PAGE TEXT:
※

Begin by showing the class the selective attention test per
http://www.youtube.com/watch?v=vJG698U2Mvo
Note how many don’t see the person in the gorilla suit!

Each student must compile a 10 minute video basically of just passively observing people going about relatively typical activities - but knowing that the ultimate goal is to be able to identify possible unmet needs or new opportunities. The 10 minutes could be one continuous segment or many shorter clips totaling 10 mins.
Each student reviews their video several times looking for unmet customer needs/opportunities. These could be fairly obvious or rather subtle - the latter being preferred. Opportunities could relate to difficulties/shortcomings associated with existing products or needs which a new product might address. The student submits
a list of opportunities identified and comes to class prepared to show a video.
A class session is devoted to watching each of the videos. For each video shown, each student is tasked with identifying as many unmet needs/opportunities as possible (except for the video’s creator who has already done so). We then share the needs the video’s creator had identified and proceed to see how many additional opportunities the remainder of the class finds (typically many new needs are identified).

Grading includes my perception of how effective the video is at illustrating potential new opportunities, how many opportunities the student found in his/her own video, how many needs the student “missed” (i.e., that the other students found), and how many needs the student finds in the other students’ videos.

※

WRITTEN TASKS:
• A. According to the assignment description, how long must each student's video be?
• B. Please carry the assignment description forward from its last sentence.
The data has nothing to do with the assignment description.

DATA SEGMENT:
※

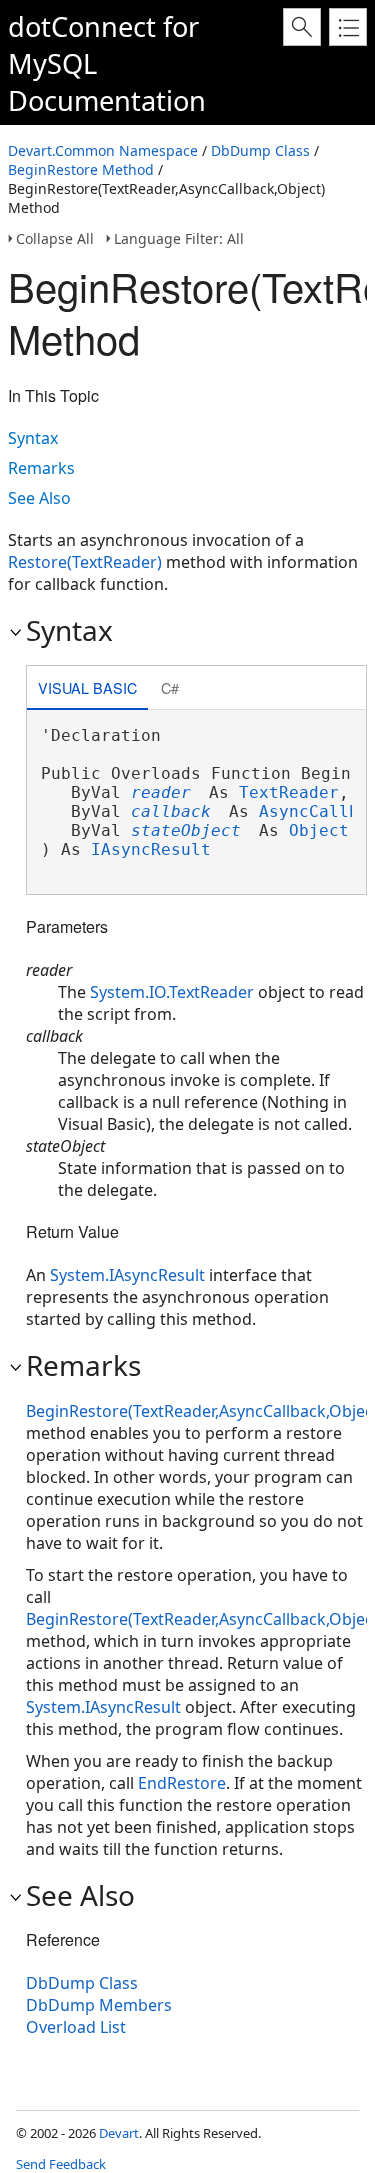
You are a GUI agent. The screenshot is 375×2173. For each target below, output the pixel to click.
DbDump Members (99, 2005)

※

RESPONSE LIST:
• A. Ten minutes, either as one continuous segment or as several shorter clips that add up to ten minutes.

• B.
Other Info
  • Audience
    • Any class with design content or relating to customer needs
  • Strengths
    • Activity is fun for students. Students realize they tend to see things through a particular lens/filter, and so others see things they miss and vice versa. Students are forced to passively observe potential customers.
    • Little prep time for instructor.
  • Weaknesses
    • All students must have access to digital video camera.
    • Takes significant class time (depends of course on class size).
  • Variants
    • Could assemble collection of ‘great videos’ and watch them rather than have the students shoot the videos (although taking and analyzing the video is part of the learning process).
    • Might try time lapse videos.
    • For larger classes might have them work in teams or take the assignment off-line rather than watching them all in class. The video duration could also be reduced.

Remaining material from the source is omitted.